Medien: Fünf iranische Fußballerinnen flüchten zur Polizei
Fünf Spielerinnen der iranischen Fußball-Nationalmannschaft haben sich nach dem Aus bei der Asienmeisterschaft offenbar aus Angst vor Repressalien von ihrem Team abgesetzt. Das Quintett habe das Mannschaftshotel in Australien verlassen und Schutz bei der Polizei gesucht, berichtet der TV-Sender CNN.
Nach dem Vorrunden-Aus hatte es große Sorgen um die Nationalspielerinnen gegeben. Weil die Mannschaft beim ersten Vorrundenspiel gegen Südkorea (0:3) auf das Singen der Nationalhymne verzichtet hatte, befürchteten Menschenrechtsgruppen nach der Rückkehr in die Heimat Repressalien.
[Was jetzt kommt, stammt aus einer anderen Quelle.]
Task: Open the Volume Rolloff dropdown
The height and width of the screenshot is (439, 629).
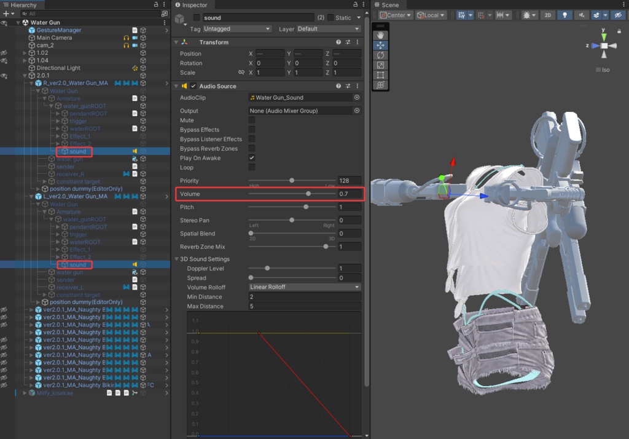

Das Verzicht auf die Hymne war als offener Protest gegen die Führung gewertet worden, ein Kommentator bezeichnete die Spielerinnen im Staatsfernsehen als "Kriegsverräterinnen" und forderte Konsequenzen. Vor den Spielen gegen Australien (0:4) und die Philippinen (0:2) hatten die Spielerinnen dann wieder die Hymne gesungen und dabei salutiert.